### [Work instructions]
All records are to be transcribed in full; any pictures among them are to be skipped.

### [Stored records]
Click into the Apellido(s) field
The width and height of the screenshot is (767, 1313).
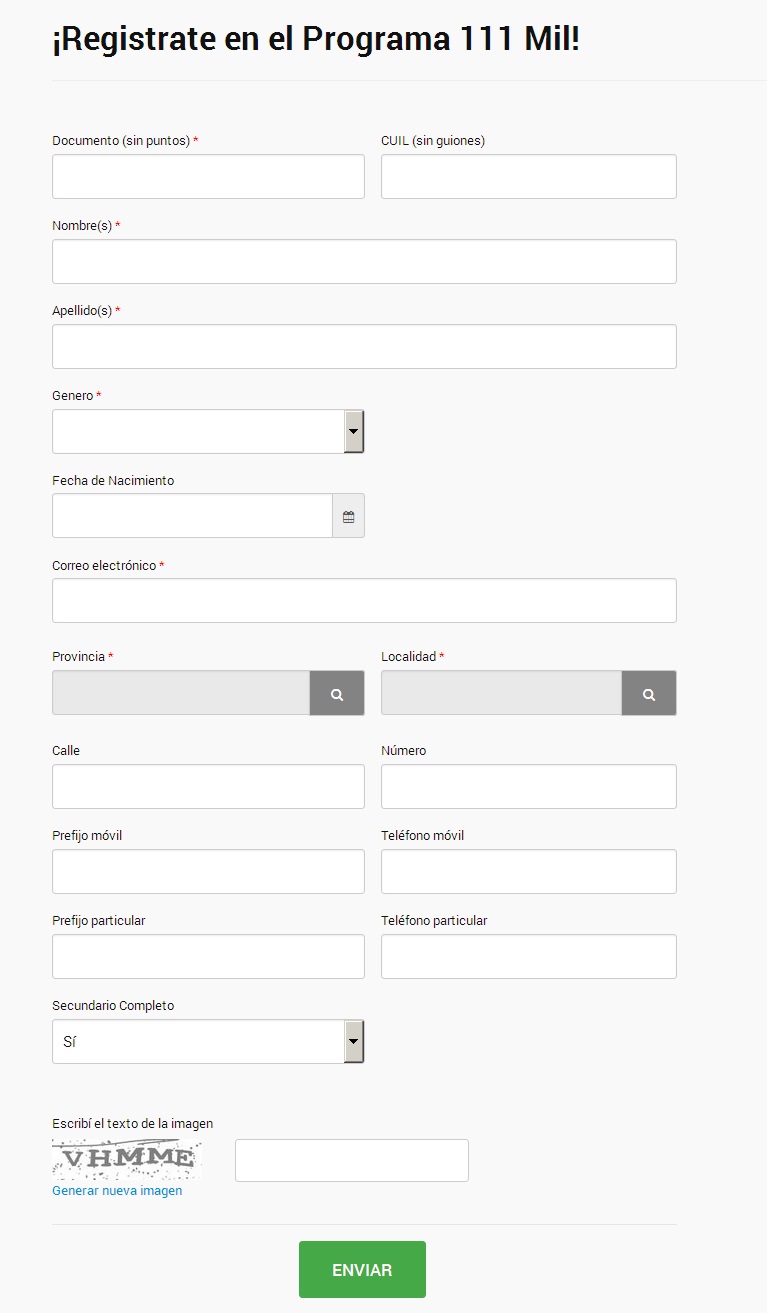(x=364, y=346)
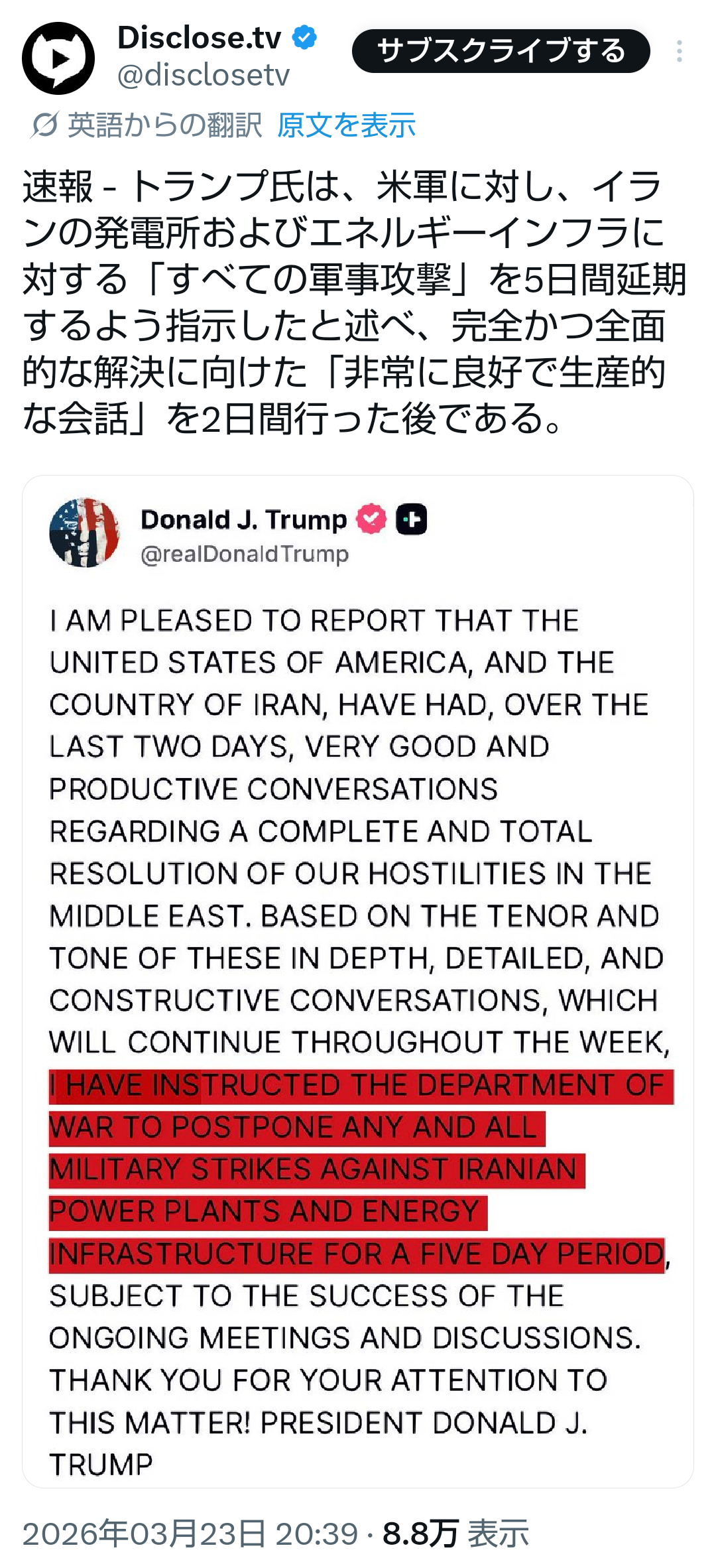Screen dimensions: 716x1568
Task: Show original text via 原文を表示
Action: 346,125
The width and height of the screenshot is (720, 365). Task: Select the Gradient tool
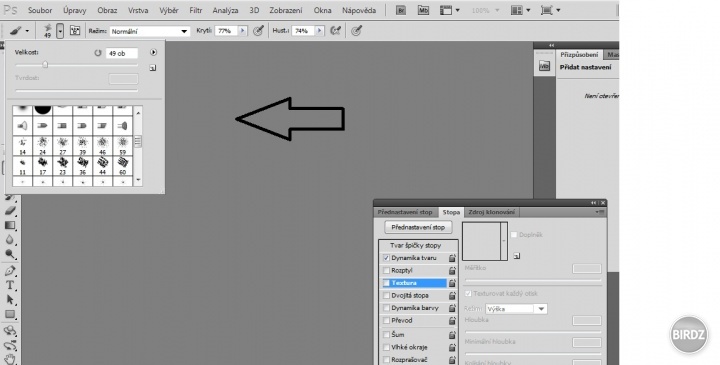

### [Answer space]
Click into the Apellido(s) field
The width and height of the screenshot is (767, 1313).
(x=364, y=346)
Screen dimensions: 716x1568
Task: Show original text via 原文を表示
Action: 346,125
The width and height of the screenshot is (720, 365). Task: Select the Gradient tool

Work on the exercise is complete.